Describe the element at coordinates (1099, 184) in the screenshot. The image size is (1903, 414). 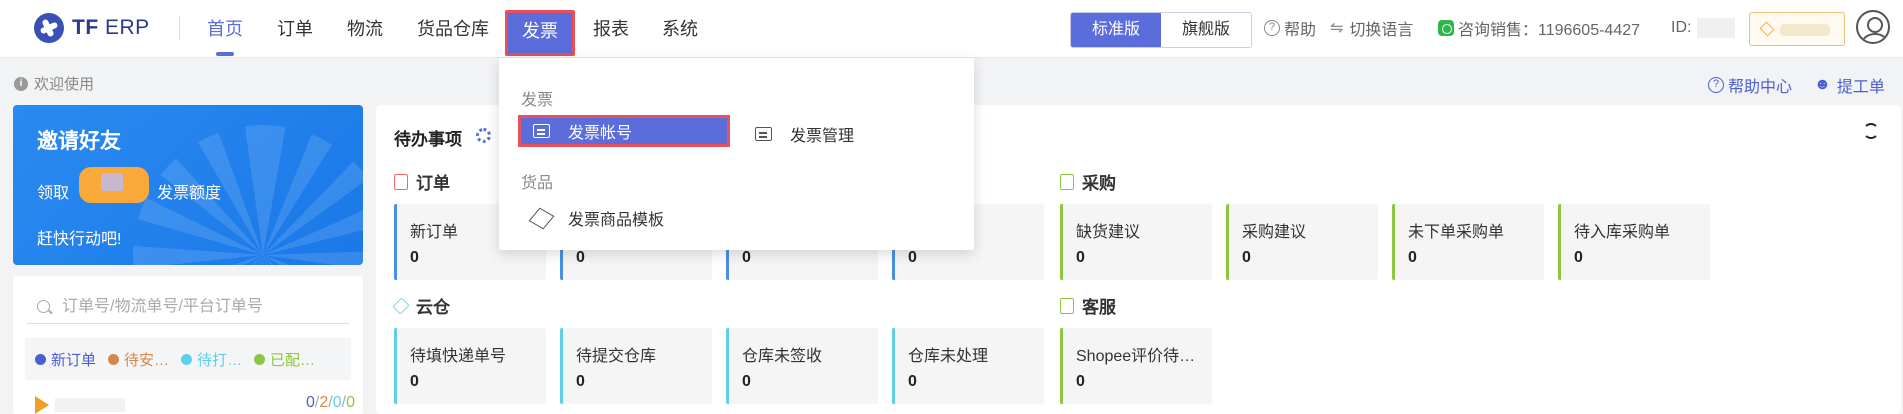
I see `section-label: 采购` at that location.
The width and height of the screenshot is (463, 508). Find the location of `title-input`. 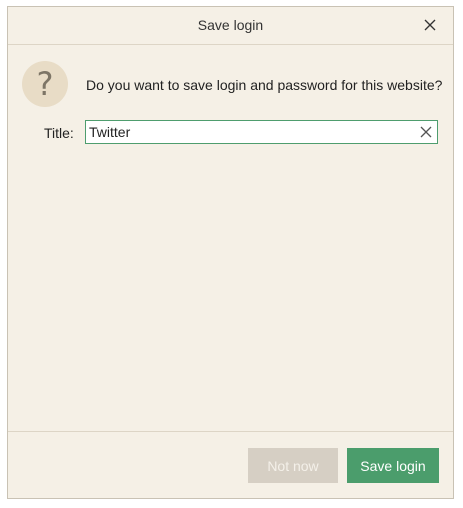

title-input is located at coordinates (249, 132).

==

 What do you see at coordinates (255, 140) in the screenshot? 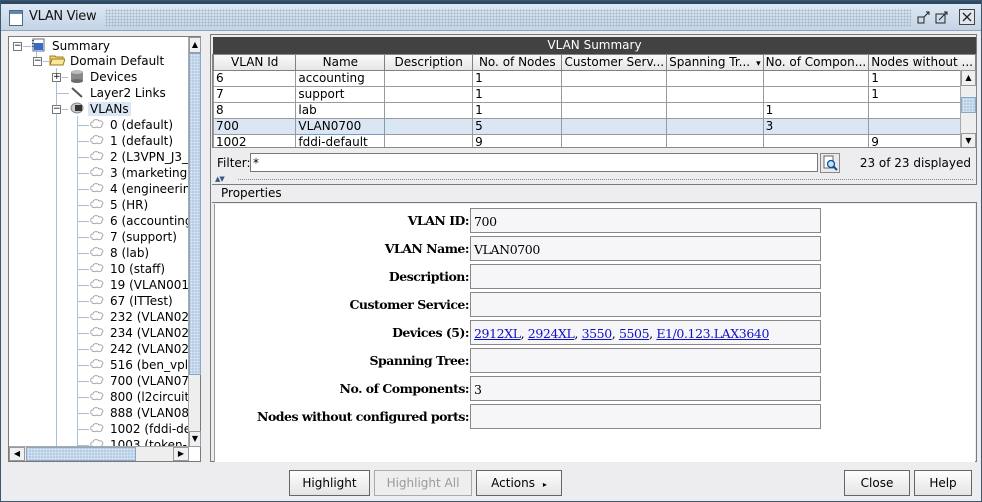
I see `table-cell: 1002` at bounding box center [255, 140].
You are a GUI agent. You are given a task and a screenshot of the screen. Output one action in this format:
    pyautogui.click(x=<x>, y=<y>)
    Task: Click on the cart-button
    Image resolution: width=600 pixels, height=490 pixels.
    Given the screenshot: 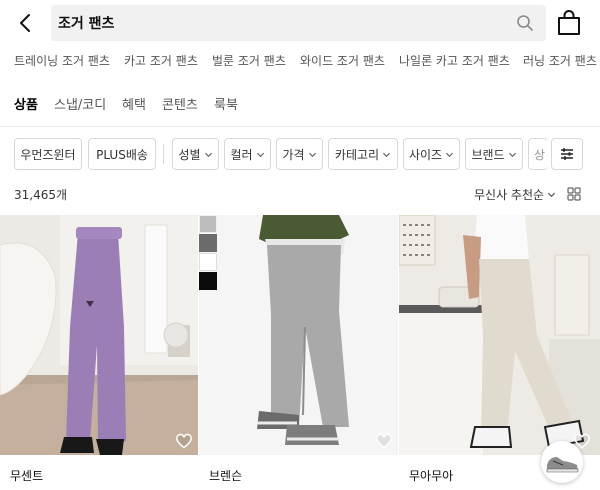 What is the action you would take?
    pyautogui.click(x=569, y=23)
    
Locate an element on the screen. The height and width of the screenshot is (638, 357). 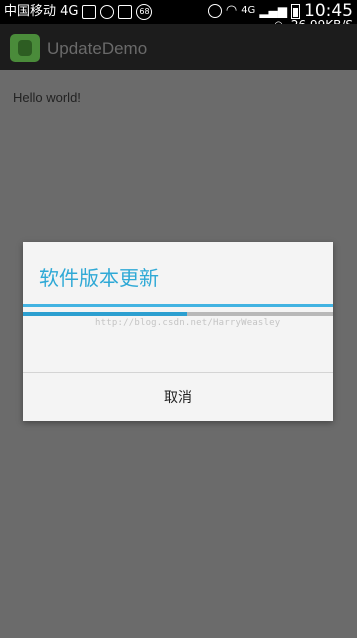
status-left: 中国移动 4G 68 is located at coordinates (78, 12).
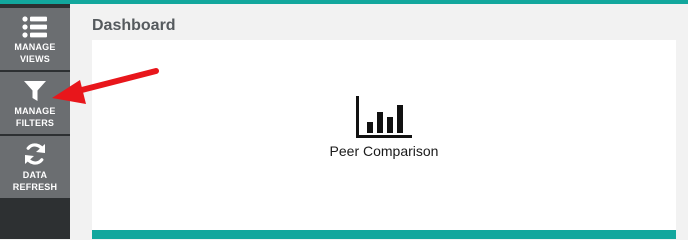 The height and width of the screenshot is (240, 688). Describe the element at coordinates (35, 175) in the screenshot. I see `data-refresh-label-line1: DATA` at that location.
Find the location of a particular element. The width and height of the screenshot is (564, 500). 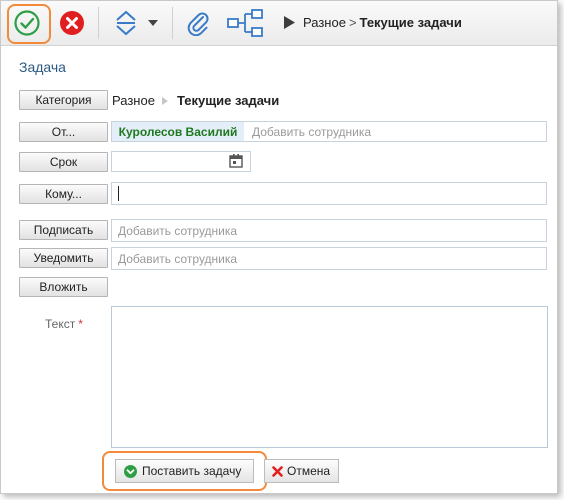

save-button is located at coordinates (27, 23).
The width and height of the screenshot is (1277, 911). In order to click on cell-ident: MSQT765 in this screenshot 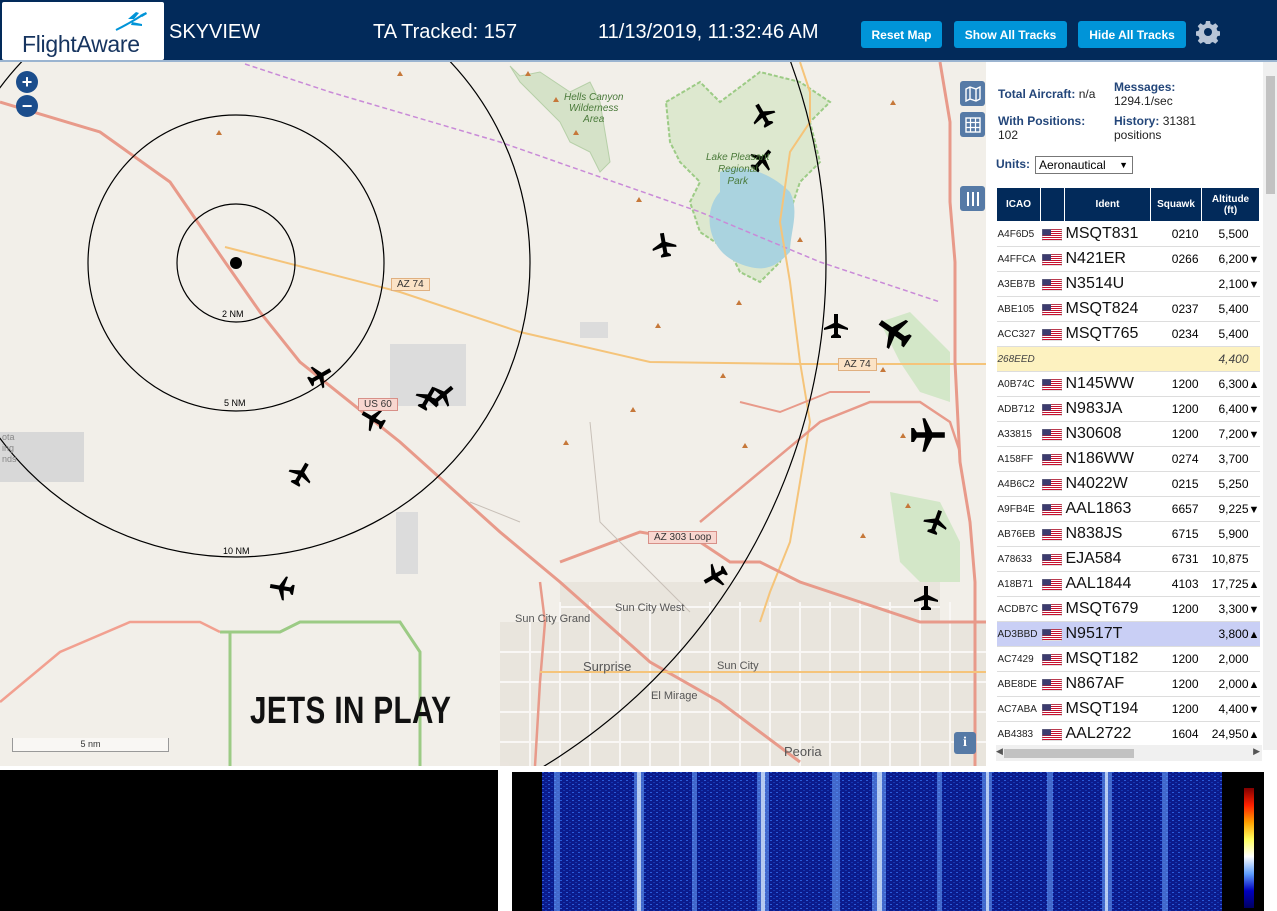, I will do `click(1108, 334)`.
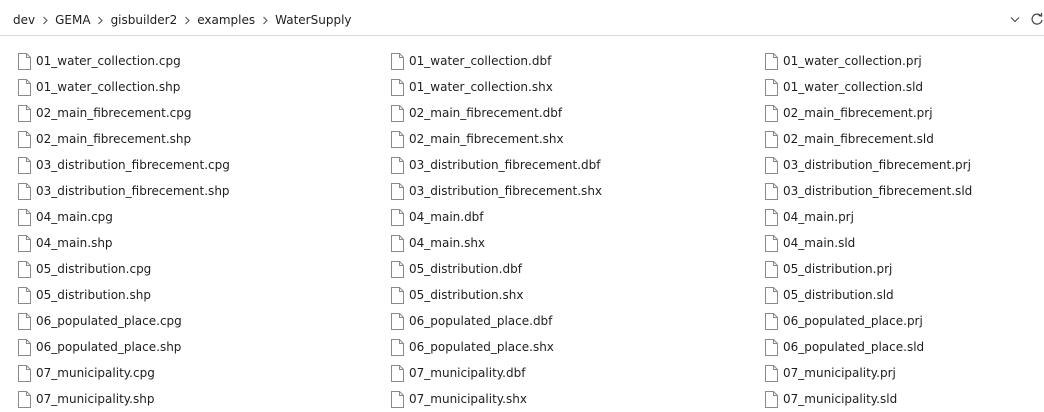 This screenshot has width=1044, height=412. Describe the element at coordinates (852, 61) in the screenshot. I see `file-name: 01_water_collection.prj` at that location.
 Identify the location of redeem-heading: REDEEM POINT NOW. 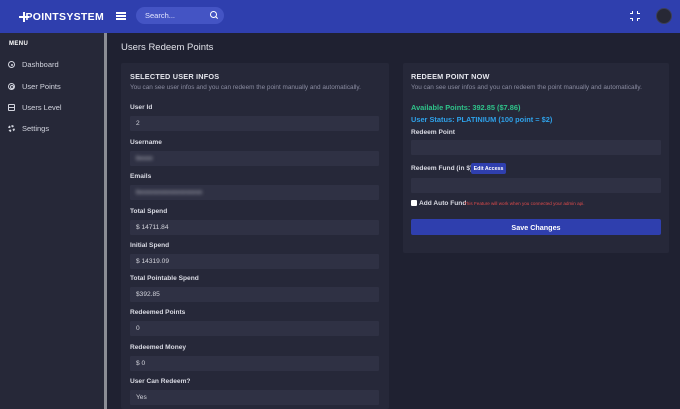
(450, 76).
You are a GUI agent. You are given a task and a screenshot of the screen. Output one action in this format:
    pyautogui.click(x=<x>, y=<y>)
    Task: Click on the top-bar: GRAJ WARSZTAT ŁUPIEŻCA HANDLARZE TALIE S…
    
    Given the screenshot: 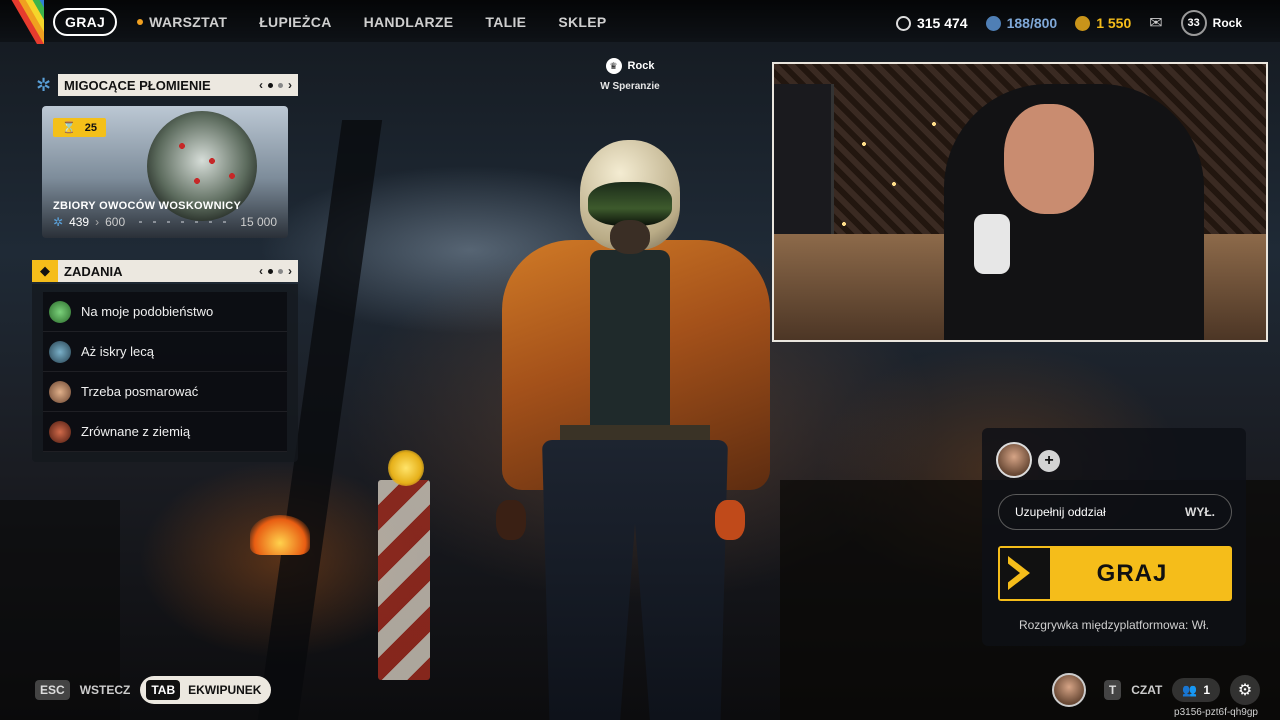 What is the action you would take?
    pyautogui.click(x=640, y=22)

...

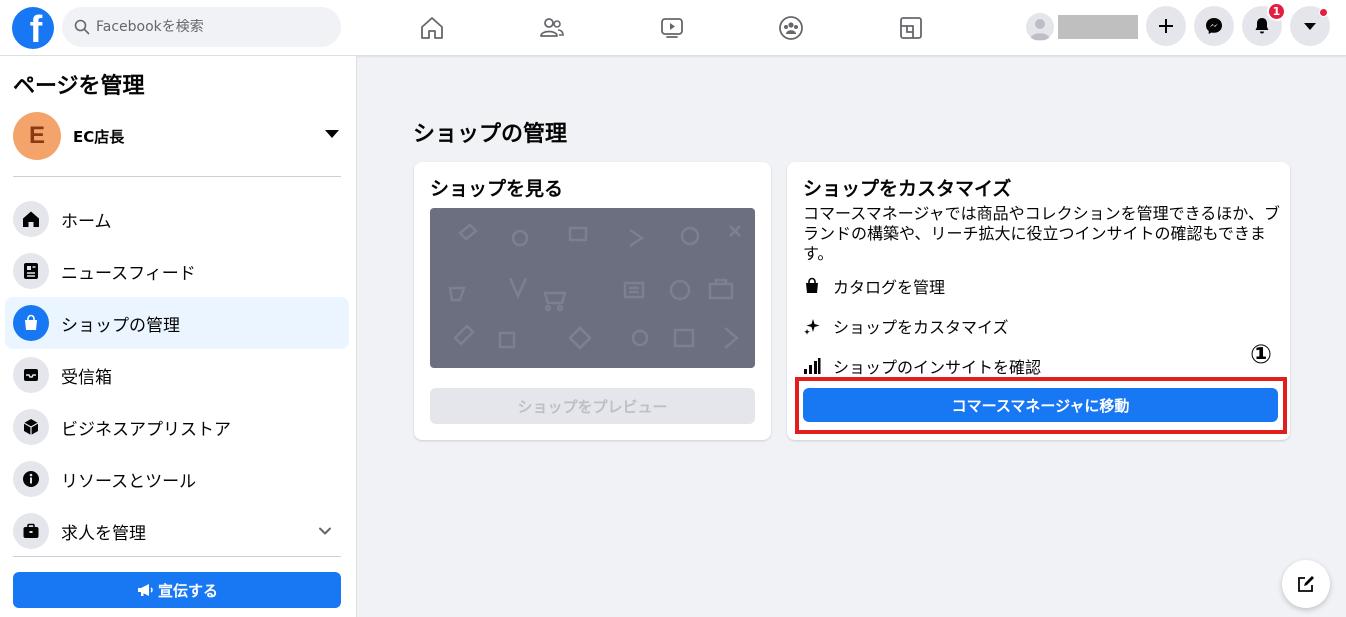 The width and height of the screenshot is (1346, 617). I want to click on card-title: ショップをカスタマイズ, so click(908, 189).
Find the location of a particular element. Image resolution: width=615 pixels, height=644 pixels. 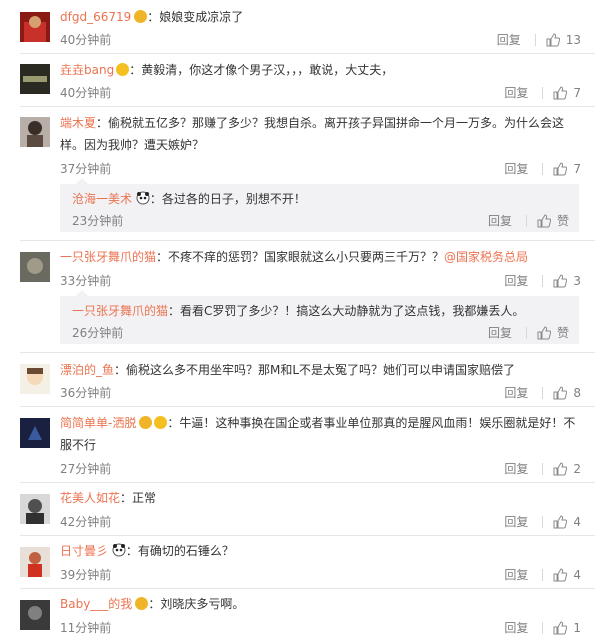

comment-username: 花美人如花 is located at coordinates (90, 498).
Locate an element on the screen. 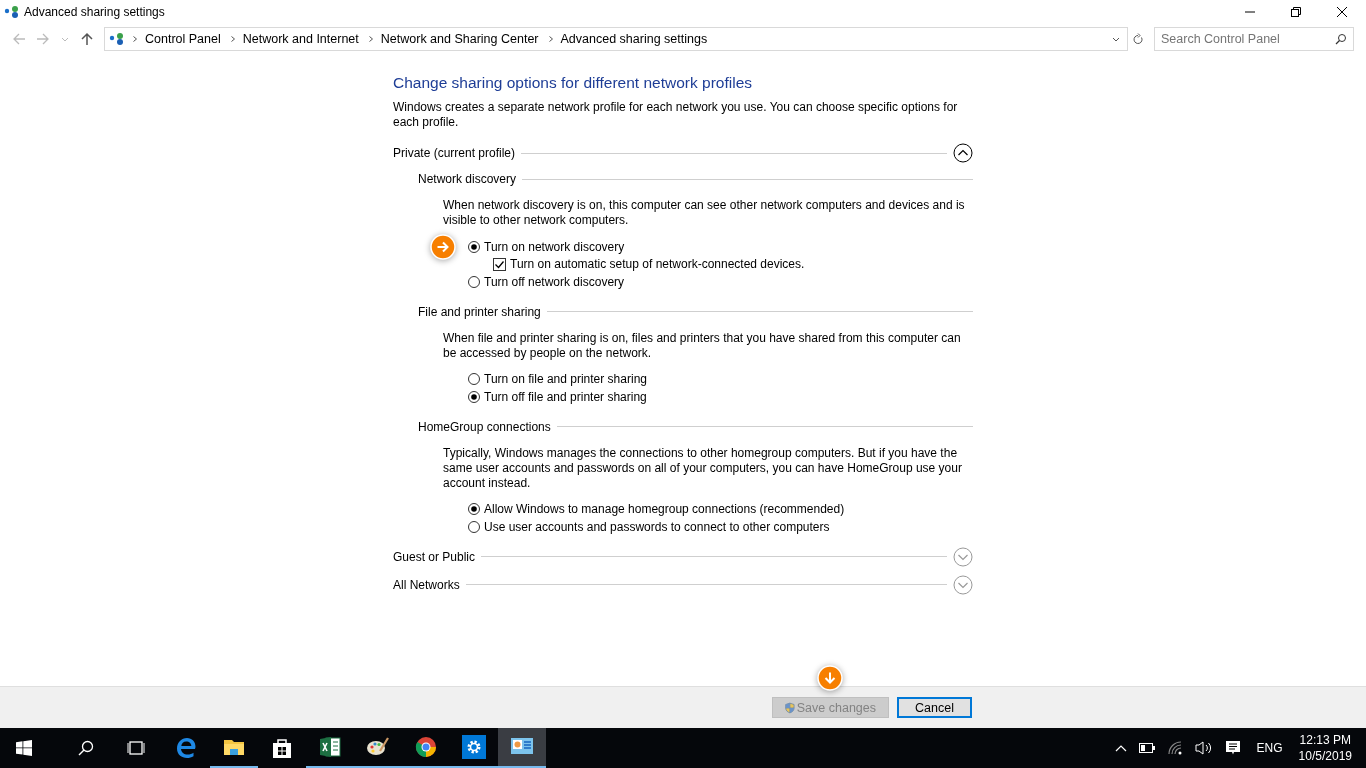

__What to do__.
Write out the lines between the one holding "The width and height of the screenshot is (463, 508)." and the one holding "title-input is located", both included, word for word, with the pictures omitted.

__Solution to this exercise__.
The width and height of the screenshot is (463, 508). Find the location of `title-input`. 

title-input is located at coordinates (249, 132).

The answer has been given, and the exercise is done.